7. La Vida Sufriente
Gerardo Barbera
El alma del ser
humano se concibe, desde estas posturas filosóficas, como la esencia misma de
la naturaleza del hombre, como la causa metafísica de la racionalidad, como el
fundamento de la racionalidad entendida como producto del desarrollo del alma.
El nivel de racionalidad manifiesta el
desarrollo del alma. De tal manera, que es el alma la fuente de todo
conocimiento humano, aunque también es un alma sufriente, de carácter
existencial.
El hombre es un ser sufrido por esencia y se desarrolla
en lo espiritual, en la misma medida en que logra progresar en conocimiento y
cultura. Sufrir y conocer se convierten en actividades del alma divina y
universal de todo ser humano, cuyo premio evolutivo y espiritual se capta en
cuanto logra desprenderse de las necesidades de su cárcel corporal a la que ha
sido condenado.
Ser persona
consiste en saber negar la dimensión corporal, en escapar de todo lo material
con lo que se identifica el cuerpo, con la intención de favorecer el
crecimiento espiritual, o el conocimiento y vivencia de las realidades
espirituales, que conforman lo metafísico
en estado puro.
Se sufre para
conocer lo verdadero, lo que no es apariencia, lo espiritual. El hombre sabio,
el verdadero hombre, el que por ley universal y transcendental goza del
privilegio del saber es aquel que está destinado a la búsqueda de la verdad y
rechaza toda tarea física. El animal trabaja, el hombre conoce.
Si la existencia
consiste en trabajar sin descanso, se parece a la vida de una hormiga. Se vive
para producir lo necesario para que otros puedan dedicarse a la búsqueda de la
verdad divina. Si la vida la puedes dedicar a la ciencia verdadera, los dioses
te han beneficiado, porque en vidas anteriores superaste vivir como las
hormigas. Así se mantiene el orden y el equilibrio universal, se trata de una
ley metafísica impuesta por el Destino.
De esta manera, al
reconocer el sufrimiento como
manifestación del alma que busca el saber, a través de la superación de
lo corporal, que generalmente se manifiesta en una existencia llena de
desgracias, se convierte en sentido y justificación de la vida plena, que
solamente el sabio logra superar adecuadamente reduciendo el mal a la apariencia
del ser, que siempre es bueno en sí, desde su intimidad metafísica.

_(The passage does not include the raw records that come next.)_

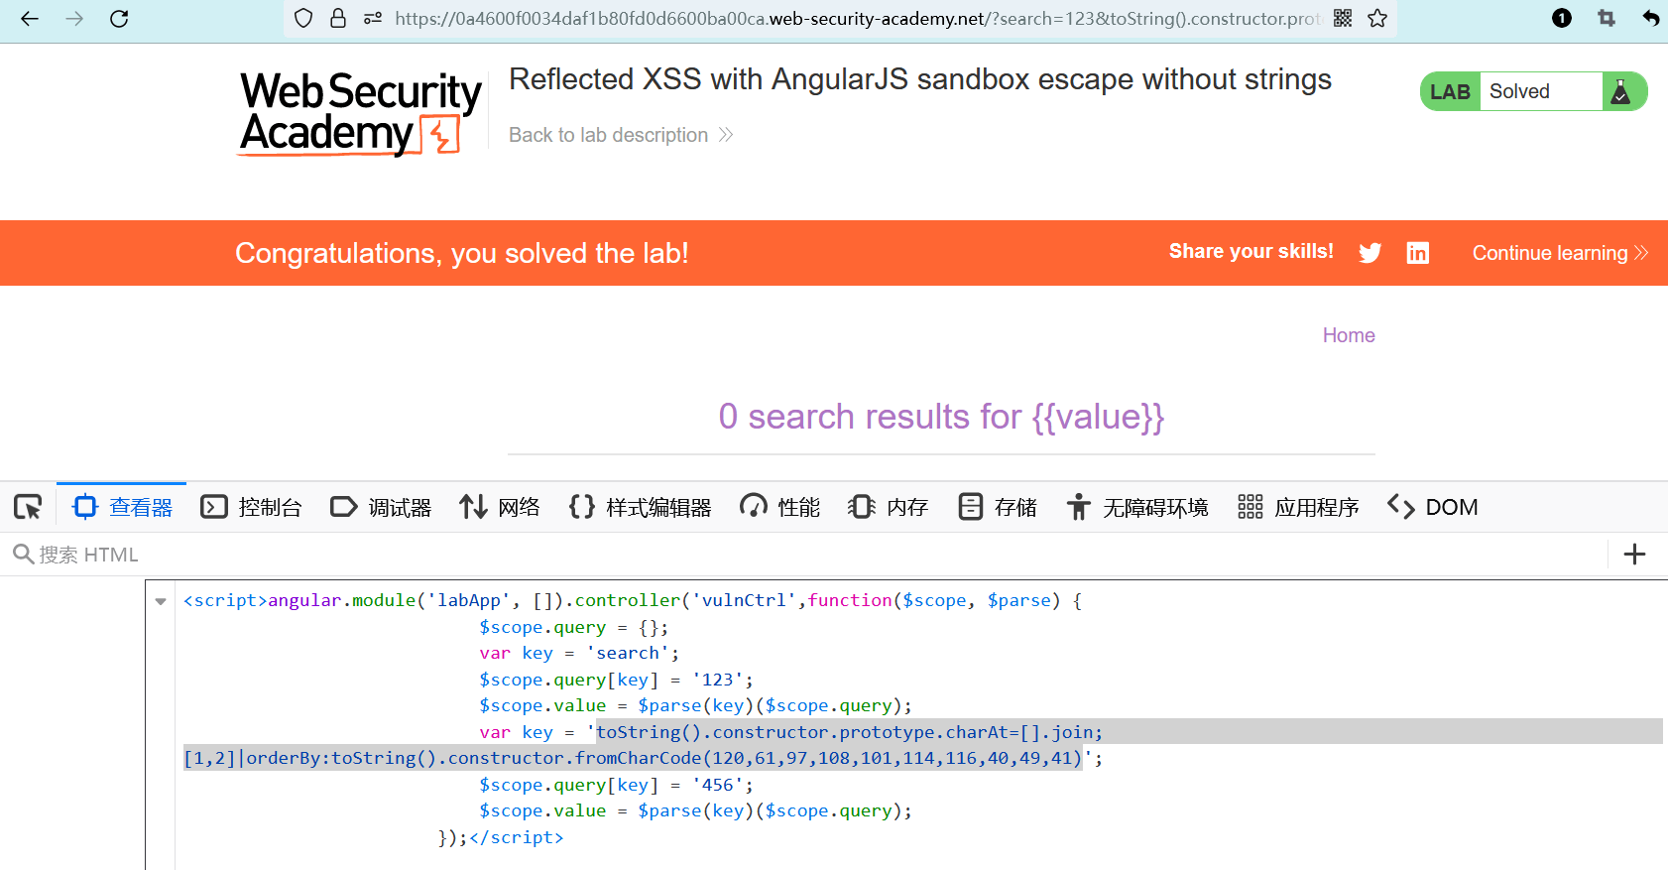Click the shield tracking protection icon
Image resolution: width=1668 pixels, height=870 pixels.
coord(304,19)
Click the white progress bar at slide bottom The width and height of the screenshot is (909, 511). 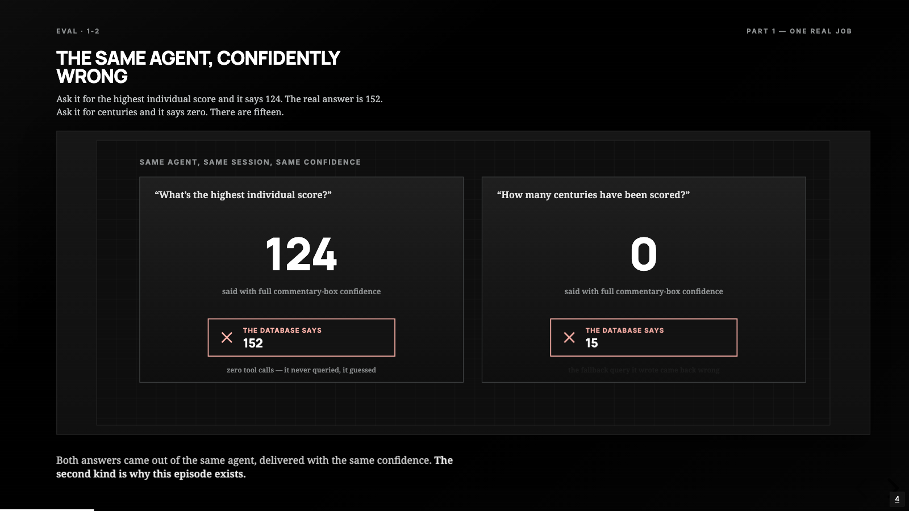point(47,510)
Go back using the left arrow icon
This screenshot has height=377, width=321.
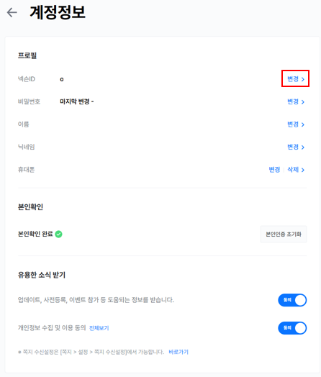pos(12,12)
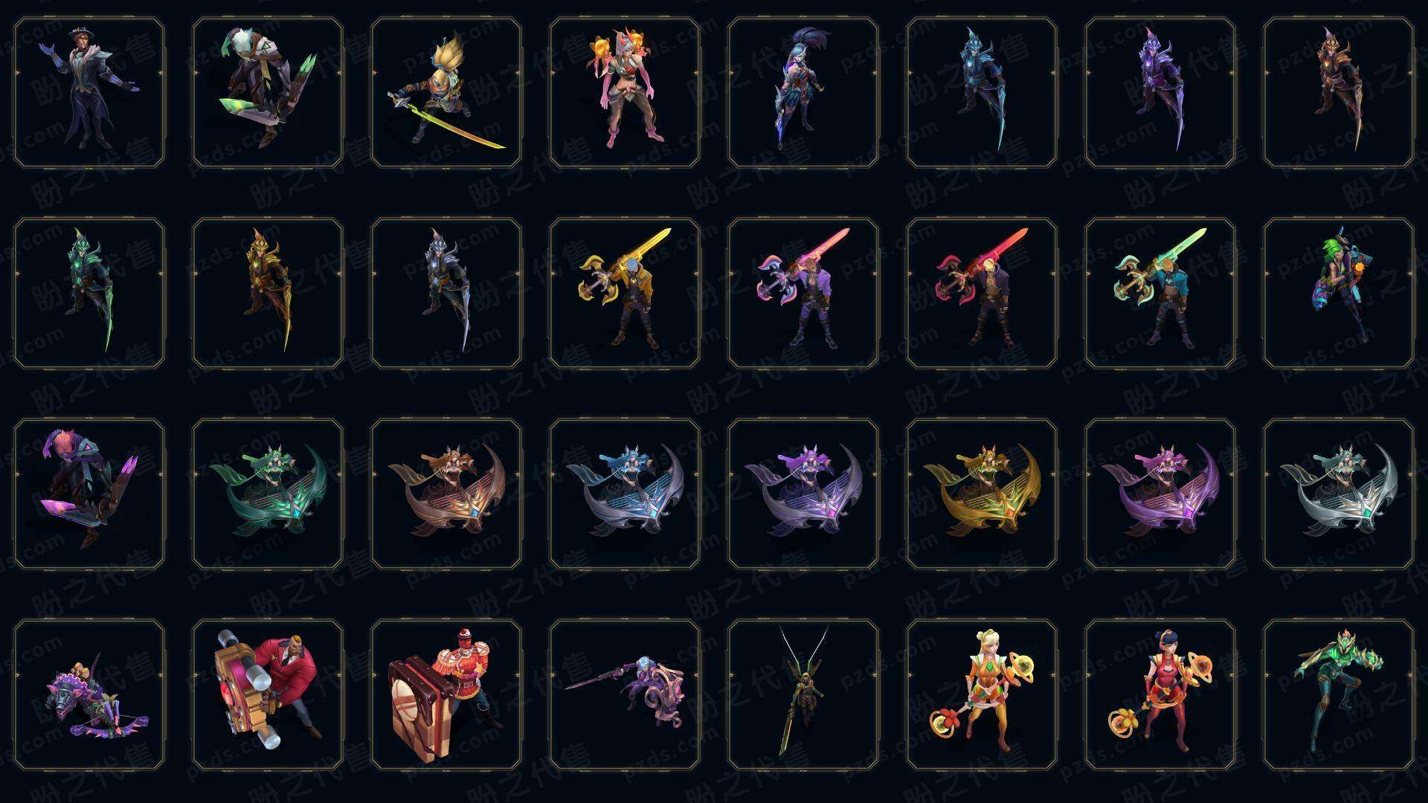
Task: Choose the dark-haired girl in red planet outfit
Action: [x=1160, y=694]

Se trata de un camino dialéctico y lógico, que
pasa de lo físico a lo ontológico. Y de lo ontológico a su verdadera realidad
metafísica. O si se prefiere vida animal, vida racional, vida espiritual.
Desde los
verdaderos anhelos del saber, se llega a la negación absoluta de lo inmanente,
que se reduce a lo aparente, a lo que no es en sí, sino en cuanto es sombra, o
“potencia” de lo que es en sí el ser, en cuanto que ser metafísico, y por ende
verdadero y “sumo bien”. Se desprecia cualquier síntoma corporal o animal, en
aras de lo espiritual, la perfección del alma, que es la esencia eterna del
hombre espiritual.
El hombre es un
pasajero que va de menos a más. El apego o el desapego a lo corporal, el deseo
del verdadero saber, de lo espiritual, indican el grado de perfección que se
posee en la vida concreta.
La vida cotidiana
se convierte en una prueba, que puede ser superada en el momento de morir. La
muerte se espera como el momento de evaluación de la existencia, en donde se
determina el grado de vida espiritual alcanzado a lo largo de la vida. Si se ha
llevado con dignidad la carga de sufrimiento y se ha logrado despreciar los
sufrimientos corporales, en virtud de logros espirituales, seremos premiados
con nacer en la próxima vida dentro de una clase social un poco más aventajada
por los dioses.
Resulta que la
felicidad, fuente de la misma ética individual y social, en cuanto causa final
de la existencia, se transforma en una dimensión que transciende lo material y
corporal, lejos del espacio y del tiempo, como recompensa de la vida virtuosa,
que solamente se alcanza después de muchas reencarnaciones, y tal vez fuera de
este mundo. Pobres y ricos están unidos
en el sufrimiento de la vida corporal.
El sufrimiento en
todas sus dimensiones, el anhelo de la libertad nunca alcanzada, la felicidad
cada vez más lejana, la pobreza, la miseria, el mal, la enfermedad, las
guerras, etc., no son motivos de rebeldías, sino síntomas de un despertar cada vez
más espiritual, en un cielo nuevo, distinto a la realidad material y
“enfermiza”. Todo es apariencia, el débil, el ignorante muere por tales
motivos. El hombre sabio busca la plena felicidad más allá de lo aparente, en
el ser espiritual al que está destinado. El alma del verdadero hombre se
desarrolla más allá del bien y del mal.